Le 21 septembre au 7-9 de France Inter, la science économique en majesté avec Philippe Aghion. Question : « Y a-t-il un lien prouvé et démontré entre la facilité à licencier et la facilité à embaucher ? ». Réponse aux avirons : « Je pense qu’il y a eu des études, je ne peux pas vous dire quelle étude, mais enfin c’est prouvé, c’est établi ». La science donc, un peu bafouillante, mais la science : il doit y avoir « une étude » quelque part, mais on ne sait plus où on l’a mise, ni même si elle existe, peu importe en vérité : « c’est prouvé ». Ah mais flûte, voilà qu’on a retrouvé une « étude », du Conseil d’Analyse Economique, dont Aghion fut membre de 2006 à 2012, et qui dit ceci : « Il n’y a pas de corrélation démontrée entre le niveau de protection de l’emploi et le chômage (8) »… Dans n’importe quelle société démocratique décemment constituée, voir engagé si lourdement le sort de tant de personnes par de pareils tocards sur des bases aussi inexistantes serait instantanément un objet de scandale national. Pas ici.

Les naufragés de la croyance

Ici, on laisse les démolisseurs dire « efficacité », qui est le sauf-conduit prévenant toute objection soutenue de journaliste — même quand on n’est pas capable de répondre à la question. Il faut dire que si les questionnés peuvent se permettre pareil degré d’indigence, c’est bien parce qu’en face l’inanité des questionneurs les assure de ne courir aucun risque. Les uns et les autres offrent d’ailleurs ce singulier spectacle de prisonniers solidairement bouclés dans une croyance en voie de naufrage. (...)
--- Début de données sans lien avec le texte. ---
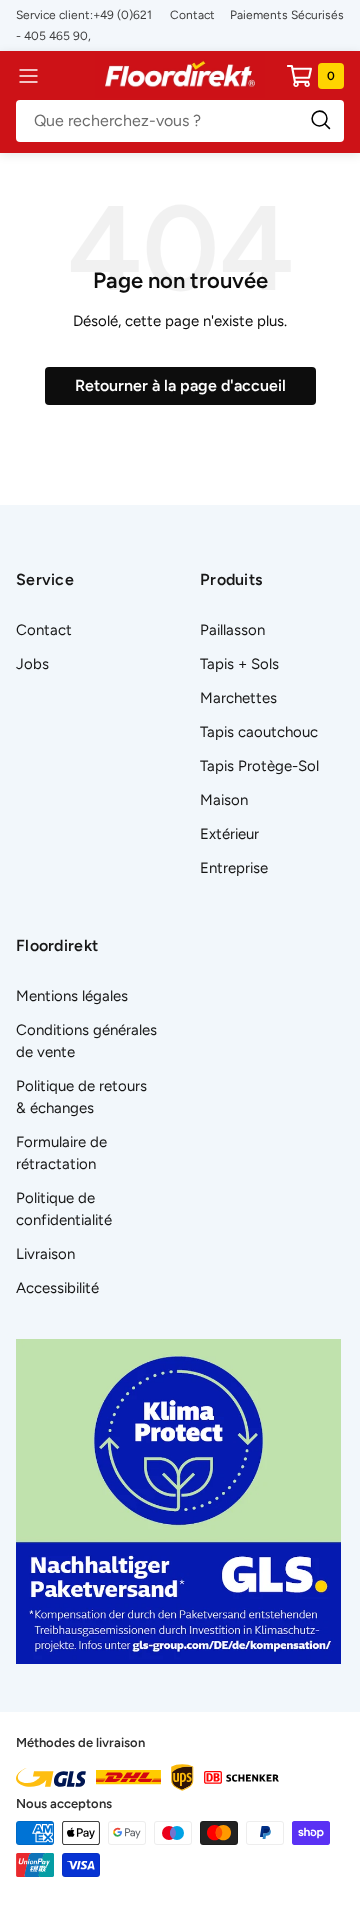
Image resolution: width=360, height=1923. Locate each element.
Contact (192, 15)
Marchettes (238, 698)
même le FMI, rappelle Serge Halimi (9), doit bien constater que le démantèlement du droit du travail, en fait de « libération des énergies », a surtout produit l’explosion des inégalités (10). Un mauvais coup n’arrivant jamais seul, l’OCDE explique alors que l’enrichissement des plus riches n’a aucun effet bénéfique sur la croissance, tout au contraire : elle en réduit les taux de long terme (11). Deux propositions qui peuvent assez bien s’accrocher l’une derrière l’autre pour produire un argument complet.

Moment de vacillation tout de même dans les médias : on sent bien que le cœur y est moins, on entend bien çà et là les hésitations de quelques journalistes en début d’ébranlement, travaillés par l’idée d’un faux gigantesque, un faux de trente ans, payés au prix fort par des populations maintenant un peu énervées, en somme une colossale imposture idéologique. Mais rien encore qui puisse faire faire le pas, le pas de demander à Bruno Le Maire, Benjamin Griveaux et Emmanuel Macron s’ils ne se moquent pas un peu du monde avec leurs couillonnades presque obscènes d’énergies à libérer, de « talents à faire revenir » (12), de « réussites à récompenser » (13), et d’« un trader installé qui crée trois emplois indirects » (14). Faut-il avoir atteint le bout du bout, symptôme d’ailleurs bienvenu d’un ordre épuisé, pour aller chercher des arguments récusés par la réalité comme par les institutions internationales qui les mirent primitivement en circulation, des arguments, pour tout dire, aussi vieux, aussi nuls, auxquels aucune imagination doctrinale, épuisée elle aussi, n’a même été capable de donner un semblant de ripolinage, une petite touche de pas-tout-à-fait-vu, un peu de vernis rafraîchi : les années 80 au micro-ondes.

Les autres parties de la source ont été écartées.